The Devil’s Porridge Museum is pleased to continue it’s popular programme of online talks and events for 2022. These online talks are all about a subject which links to local history or the themes of the Museum. All events are free.
Tickets are now avalible for the following online talks.
From the Western Front to the Scottish National War Memorial
Tuseday 12th April 2022.
Book on Eventbrite here: https://www.eventbrite.co.uk/e/from-the-western-front-to-the-scottish-national-war-memorial-tickets-308135971987?aff=ebdsoporgprofile
The story of illustrator Morris Meredith Williams and his wife and creative collaborator, sculptor Alice Meredith Williams ARBS.
In the run-up to the First World War, artists Morris and Alice Meredith Williams were leading a quiet life in Edinburgh. He was illustrating books and teaching drawing at Fettes College. She was making small, often whimsical, sculptures in clay and bronze, and designing stained glass windows.

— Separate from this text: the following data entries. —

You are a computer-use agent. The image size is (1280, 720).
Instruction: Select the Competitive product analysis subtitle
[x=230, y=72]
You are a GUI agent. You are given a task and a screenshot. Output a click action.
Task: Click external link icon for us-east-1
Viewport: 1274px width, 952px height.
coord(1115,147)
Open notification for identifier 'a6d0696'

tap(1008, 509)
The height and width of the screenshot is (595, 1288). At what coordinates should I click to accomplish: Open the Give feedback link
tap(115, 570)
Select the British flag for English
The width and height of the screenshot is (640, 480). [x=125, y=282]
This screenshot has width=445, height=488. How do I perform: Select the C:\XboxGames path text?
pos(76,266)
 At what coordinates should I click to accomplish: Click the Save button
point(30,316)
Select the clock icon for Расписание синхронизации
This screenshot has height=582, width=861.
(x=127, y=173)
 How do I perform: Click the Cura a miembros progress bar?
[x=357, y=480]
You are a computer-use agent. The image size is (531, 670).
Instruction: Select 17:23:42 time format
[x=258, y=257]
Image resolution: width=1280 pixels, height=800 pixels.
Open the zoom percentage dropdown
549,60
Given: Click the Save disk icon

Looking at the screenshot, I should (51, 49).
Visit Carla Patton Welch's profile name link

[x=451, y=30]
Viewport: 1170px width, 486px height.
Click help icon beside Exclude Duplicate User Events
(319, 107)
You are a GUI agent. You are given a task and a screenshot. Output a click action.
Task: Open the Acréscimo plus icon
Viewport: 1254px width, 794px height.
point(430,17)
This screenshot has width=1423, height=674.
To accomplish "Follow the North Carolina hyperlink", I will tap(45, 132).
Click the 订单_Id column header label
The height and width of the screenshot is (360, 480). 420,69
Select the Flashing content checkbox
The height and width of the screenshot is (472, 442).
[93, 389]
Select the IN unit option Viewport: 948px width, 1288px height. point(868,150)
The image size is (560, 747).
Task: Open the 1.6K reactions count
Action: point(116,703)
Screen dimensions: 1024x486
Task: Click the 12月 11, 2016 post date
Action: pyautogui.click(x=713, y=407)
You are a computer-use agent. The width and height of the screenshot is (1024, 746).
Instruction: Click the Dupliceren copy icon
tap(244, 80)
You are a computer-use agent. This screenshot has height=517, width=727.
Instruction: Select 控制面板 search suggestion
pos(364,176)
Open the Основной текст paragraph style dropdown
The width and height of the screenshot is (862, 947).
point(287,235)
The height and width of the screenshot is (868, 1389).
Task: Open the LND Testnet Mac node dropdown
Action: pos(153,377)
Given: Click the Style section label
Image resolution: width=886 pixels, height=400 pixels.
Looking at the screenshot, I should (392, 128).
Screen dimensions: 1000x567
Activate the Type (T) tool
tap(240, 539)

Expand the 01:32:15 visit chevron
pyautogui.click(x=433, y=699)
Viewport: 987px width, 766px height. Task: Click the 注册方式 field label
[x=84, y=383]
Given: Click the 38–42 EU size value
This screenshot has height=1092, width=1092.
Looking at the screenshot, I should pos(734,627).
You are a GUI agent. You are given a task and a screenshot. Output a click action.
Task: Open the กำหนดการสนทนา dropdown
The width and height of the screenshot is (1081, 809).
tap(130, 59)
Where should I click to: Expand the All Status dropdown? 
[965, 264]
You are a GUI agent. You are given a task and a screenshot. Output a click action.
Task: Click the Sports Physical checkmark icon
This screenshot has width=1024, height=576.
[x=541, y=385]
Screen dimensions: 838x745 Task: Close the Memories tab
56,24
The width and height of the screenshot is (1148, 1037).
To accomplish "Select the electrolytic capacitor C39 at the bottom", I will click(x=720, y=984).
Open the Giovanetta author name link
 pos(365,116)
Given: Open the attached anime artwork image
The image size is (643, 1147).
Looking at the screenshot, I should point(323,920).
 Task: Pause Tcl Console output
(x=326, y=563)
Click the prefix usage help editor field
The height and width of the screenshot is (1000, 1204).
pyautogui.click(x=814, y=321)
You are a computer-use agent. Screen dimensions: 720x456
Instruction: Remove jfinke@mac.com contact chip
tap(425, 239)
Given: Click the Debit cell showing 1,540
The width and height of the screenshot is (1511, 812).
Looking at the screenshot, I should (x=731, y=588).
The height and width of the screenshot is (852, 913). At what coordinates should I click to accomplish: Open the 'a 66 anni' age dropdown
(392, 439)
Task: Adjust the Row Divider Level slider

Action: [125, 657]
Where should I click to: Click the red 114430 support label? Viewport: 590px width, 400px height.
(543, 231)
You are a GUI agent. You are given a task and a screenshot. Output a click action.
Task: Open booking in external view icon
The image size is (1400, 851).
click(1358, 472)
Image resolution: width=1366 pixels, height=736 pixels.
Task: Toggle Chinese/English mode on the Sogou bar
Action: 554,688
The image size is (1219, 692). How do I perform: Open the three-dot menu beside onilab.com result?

The outbreak of war changed everything. Morris spent four years in the army, three of them in France – first in the infantry, then the artillery and finally, in a camouflage unit. When not on duty, he filled pocket-sized sketchbooks with detailed pencil drawings of his fellow soldiers and their surroundings. Alice’s work slowed down until, in 1917, she was asked by the Women’s Work Sub Committee of the Imperial War Museum to model a collection of 3D plaster panoramas of the roles played by women during the war. The Scottish architect Sir Robert Lorimer was impressed by them and invited her to collaborate on a war memorial for a town in South Africa. It was Alice’s first large-scale work and led to commissions for the Paisley War Memorial and for the Scottish National War Memorial at Edinburgh Castle. Here, the marriage of Morris’s painstaking draughtsmanship and Alice’s brilliance as a sculptor produced the remarkable the frieze around at the centre of the memorial.
This talk will be delivered by Phyllida Shaw.
Phyllida Shaw studied history and French at Lancaster University and has worked for 35 years as a researcher, writer and facilitator in the arts and voluntary sector. She inherited the First World War sketchbooks and letters of Morris Meredith Williams from her great aunt (Williams’ second wife). She is the author of An Artist’s War. The art and letters of Morris and Alice Meredith Williams (The History Press, 2017) and Undaunted Spirit. The art and craft of Gertrude Alice Meredith Williams (Independent Publishing Network, 2018). She has given talks on these two extraordinary artists for the National Archives, the Royal Society of Sculptors, the National Galleries of Scotland, the Public Statues and Sculpture Association, the Western Front Association and literature festivals in Henley, Lichfield and Taunton.
This event will be held via Zoom and a joining link will be sent on the day.